I
Позёмка ползла навстречу десятками белых змей, что шипели, извивались и норовили укусить. Шерстяные штаны кое-как спасали от ледяных зубов, но противоядия почти не оставалось — глоток-другой бренди ещё булькали в кожаной фляге, притороченной к седлу, оставленные на самый крайний случай, когда станет уже совсем невмоготу терпеть укусы.
Метель не прекращалась третий день. Это ещё не много, эка невидаль три дня. Не так уж редки и недельные метели, а бывали и по десяти дней, до самого полнолуния.

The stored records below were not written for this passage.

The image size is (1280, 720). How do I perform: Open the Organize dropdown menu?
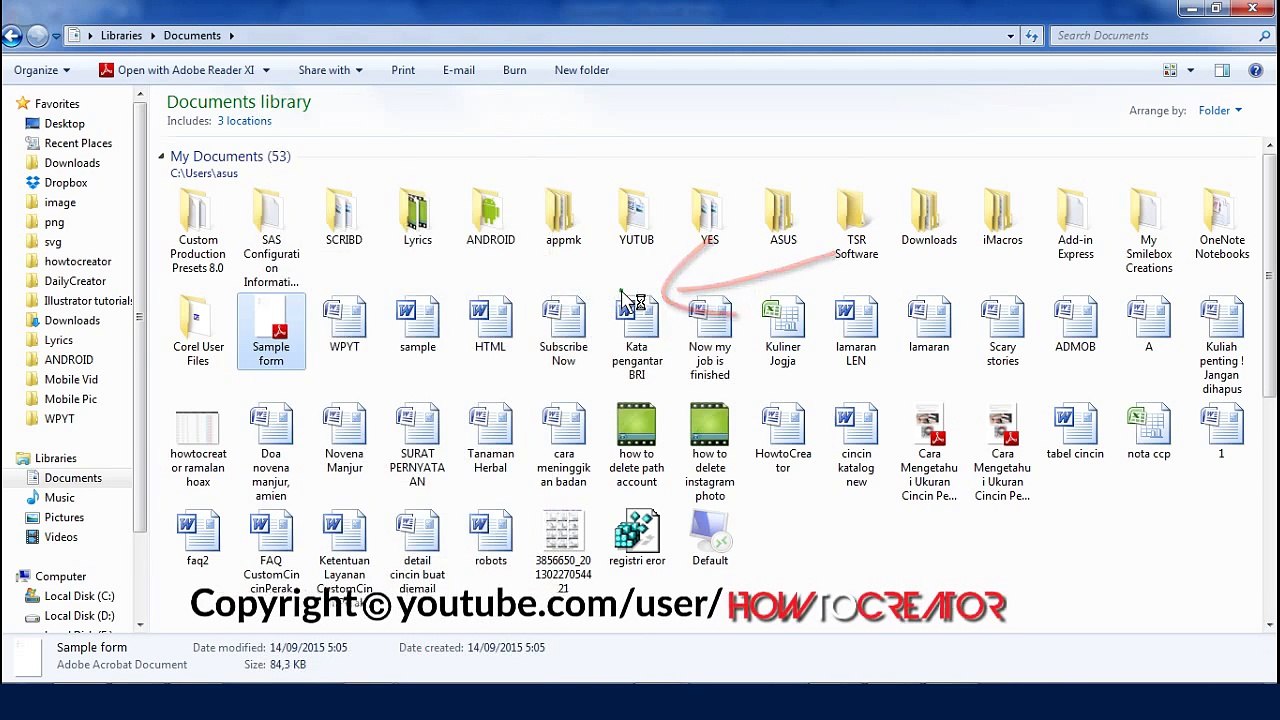pos(42,70)
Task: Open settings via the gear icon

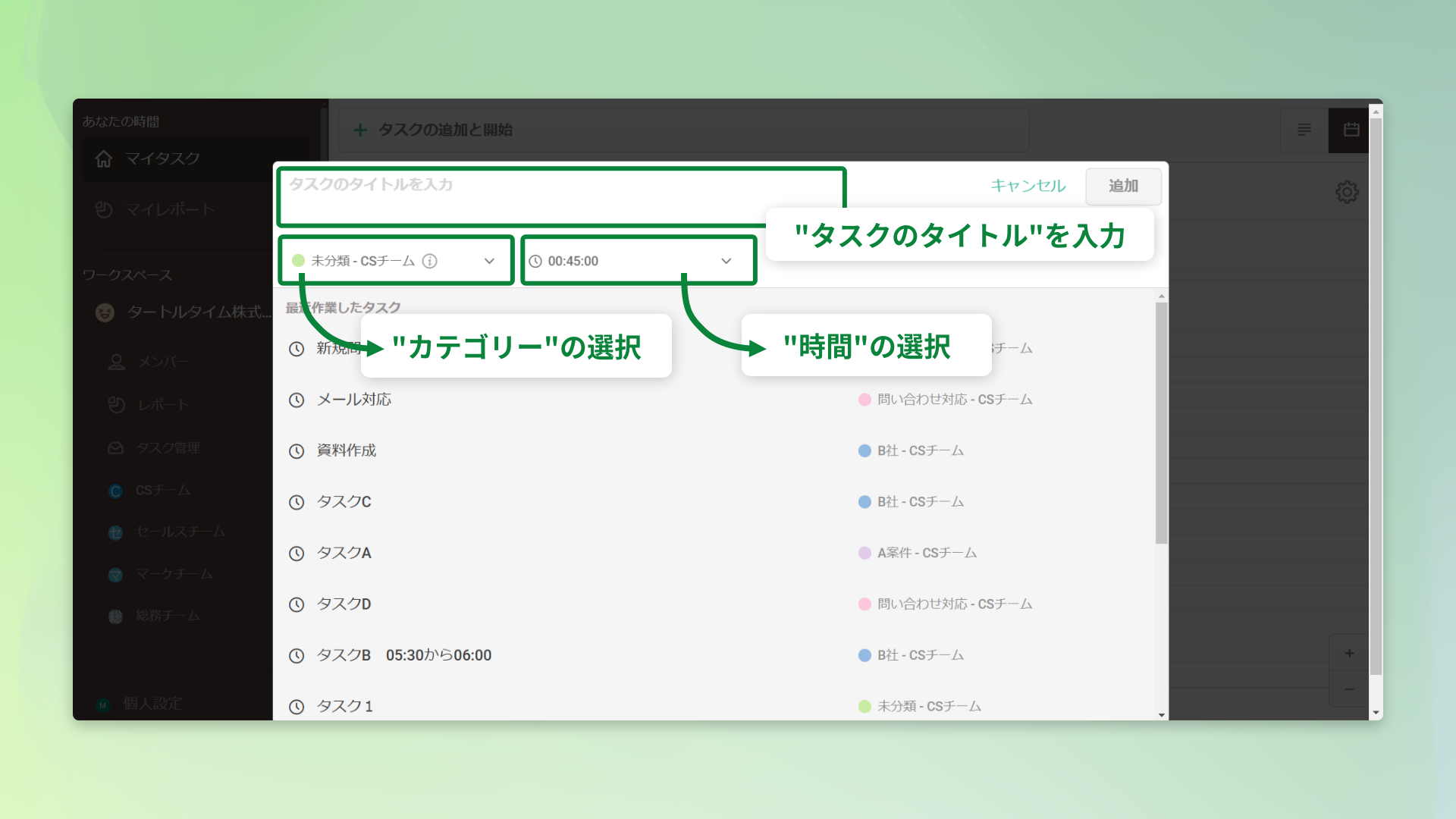Action: (1347, 192)
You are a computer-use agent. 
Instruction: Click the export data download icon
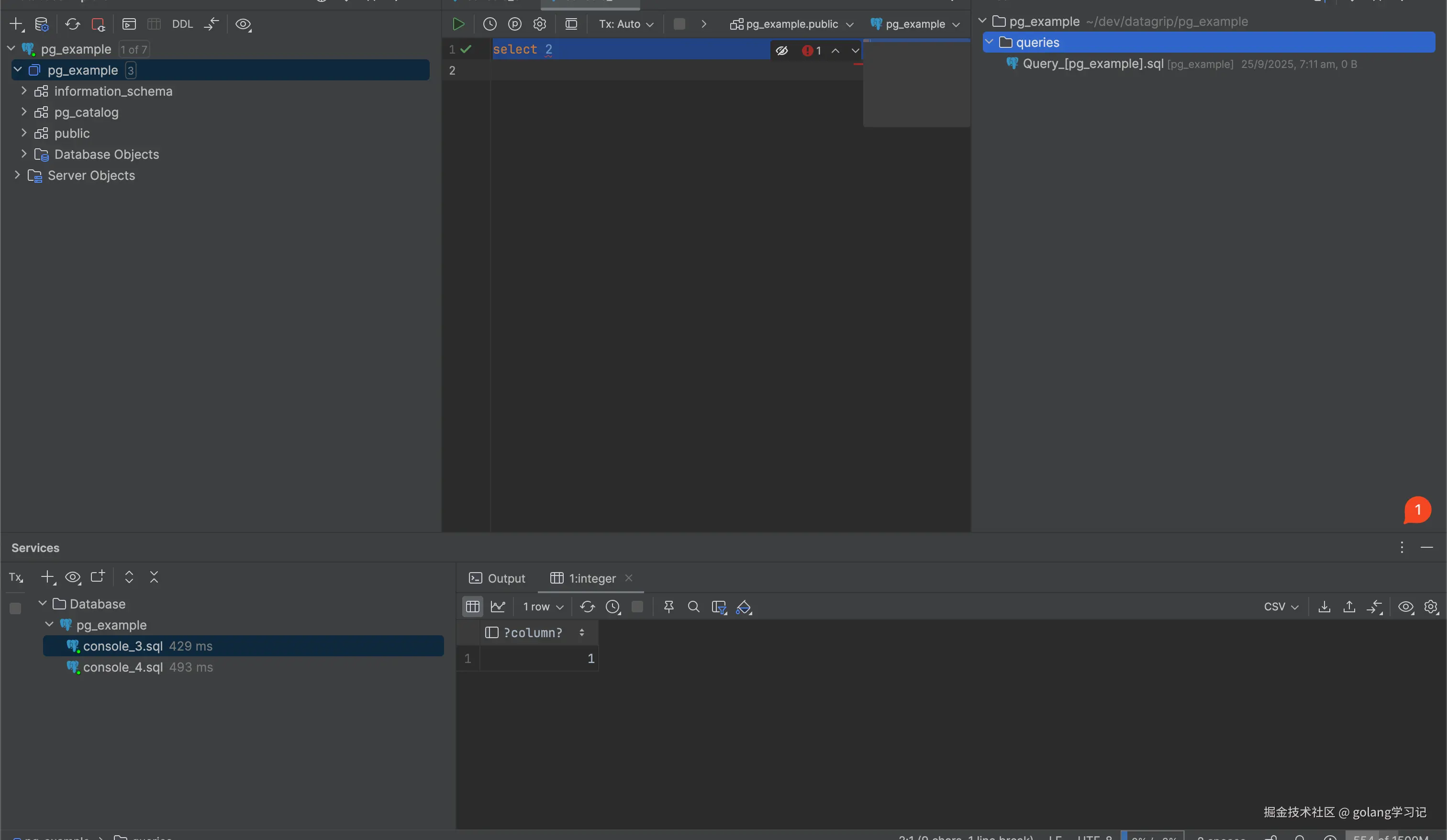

Тракт замело напрочь, двигаться приходилось ориентируясь на вехи. Но наставлены они не часто, так что в диком кружении снежных вихрей немудрено было потерять дорогу.
Словно чтобы убедиться, что зад его ещё не примёрз к седлу, шериф Коддел поелозил, повертелся. Потом оглянулся на человека, кое-как бредущего позади, по колено в снегу. Руки его были связаны, другой конец верёвки — привязан к шерифову седлу. Он часто дышал, лицо, перекошенное смертельной усталостью, не хранило на себе никакого выражения, а отупелый взгляд не отрывался от снежного наста, по которому ползли и ползли навстречу белые змеи.
— Если хочешь передохнуть, мы можем остановиться, — крикнул Коддел сквозь завывание ветра. — Эй!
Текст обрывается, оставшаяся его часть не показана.